Después de tantos años con la maleta a cuestas, he aprendido que si algo define el momento en que se encuentra una relación de pareja, eso es, sin duda, los viajes que se hacen juntos. O separados.
Cuando una es joven y está colgada, va a donde haga falta. Que el sujeto es montañero? Al Posets que nos vamos. Que le gusta bucear? Pues al Delta a por mejillones hasta que podamos pagar un viajecito al mar Rojo. Y así, terminas en cualquier pensión de mala muerte en un pueblo de los Cárpatos a 40º a las dos de la madrugada y decidiendo si meterte en una cama llena de chinches o seguir pisando cucarachas mientras los mosquitos de tamaño gorrión atraviesan hasta el chubasquero.
Pero el tiempo pasa y el cuelgue por el novio prosoviético se va relajando. Y después de unos años pateándote todos los países del Este, empiezas a exigir que el viaje en tren nocturno de Moscú a San Petersburgo al menos sea en primera clase y que ya que vamos a los Balcanes, echemos unos días en una cala junto a Dubrovnik. Es la época en la que de repente, sientes la necesidad imperiosa de recuperar las viejas relaciones con las amigas del alma y para ello, ¿que mejor que Roma, París o Londres?. Eso si, solo chicas.
Tanto Lenin, tanto Lenin, terminas hasta el moño y cambias de novio. Inicias entonces una relación clandestina que te lleva a recorrer todos los hoteles rurales con encanto de las dos Castillas, con un doble argumento: nadie en su sano juicio va a llegar hasta ahi y ya que no hay nada que hacer y nadie que nos conozca, ¿que mejor que dedicarnos al sexo?.

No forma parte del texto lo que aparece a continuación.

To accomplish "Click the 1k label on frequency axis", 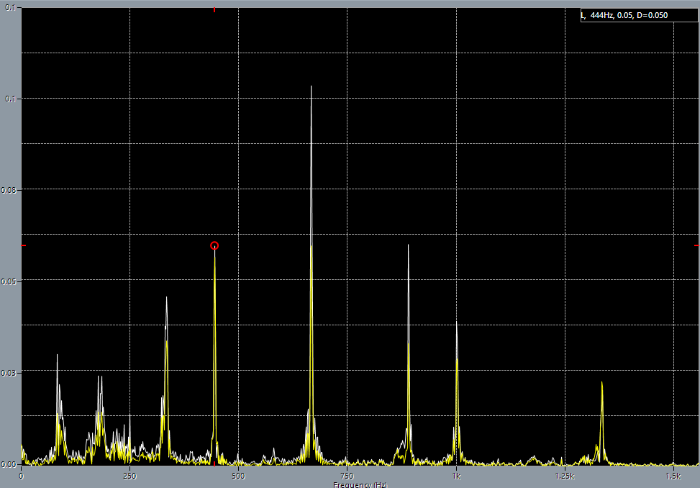I will pos(455,476).
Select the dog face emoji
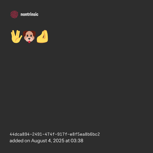Image resolution: width=153 pixels, height=153 pixels. coord(29,37)
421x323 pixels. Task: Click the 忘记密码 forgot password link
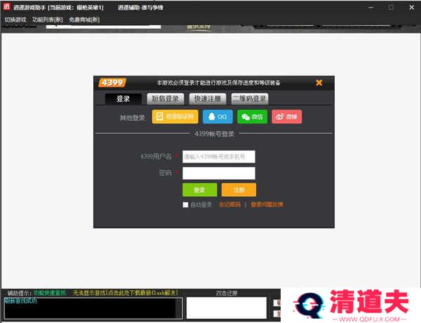pyautogui.click(x=229, y=205)
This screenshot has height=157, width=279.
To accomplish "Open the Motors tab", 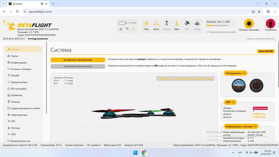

Al principio lo de cenar haciendo pic-nic en bolas en la habitación, montar numeritos en el jacuzzi y batir el record de permanencia en cama hace gracia. Pero conforme pasan los meses, tanto Machado empieza a agobiarte y no puedes pasar junto a un cartel de Sigüenza sin que te entren sudores fríos. Afortunadamente, cuando estas a punto de preguntarle en serio si desertó en la mili y no puede salir del país, la historia se termina.
Vuelves a coger aviones a Florencia, París, Petra... y recuperas con las amigas el placer de los viajes al extranjero.
A todo esto, te has hecho mayor y sabes lo que quieres. Ya no te sirve cualquiera. Ni un hombre ni un viaje. Y como además llevas varios destinos a cuestas, la lista de posibilidades, tanto de unos como de otros comienza a reducirse peligrosamente. Entras en la fase crítica de la negociación.
Y empiezas a buscar un destino en el que no hayas estado, con vuelo directo a horas apropiadas y fechas que cuadren con el calendario laboral, que tenga ruinas que ver y hoteles maravillosos donde descansar, que te garantice buen tiempo pero sin demasiado calor, que puedas ir de compras y ver museos indispensables y lo más importante, que puedas pagar.
Y si a pesar de todos los peros, encontramos cada pocos meses ese viaje ideal... como no mantener la esperanza de que el tipo divertido, tierno, leído, bien vestido, alto y guapo tarde o temprano no va a aparecer? Entre otras cosas, claro está, para llevarte las maletas.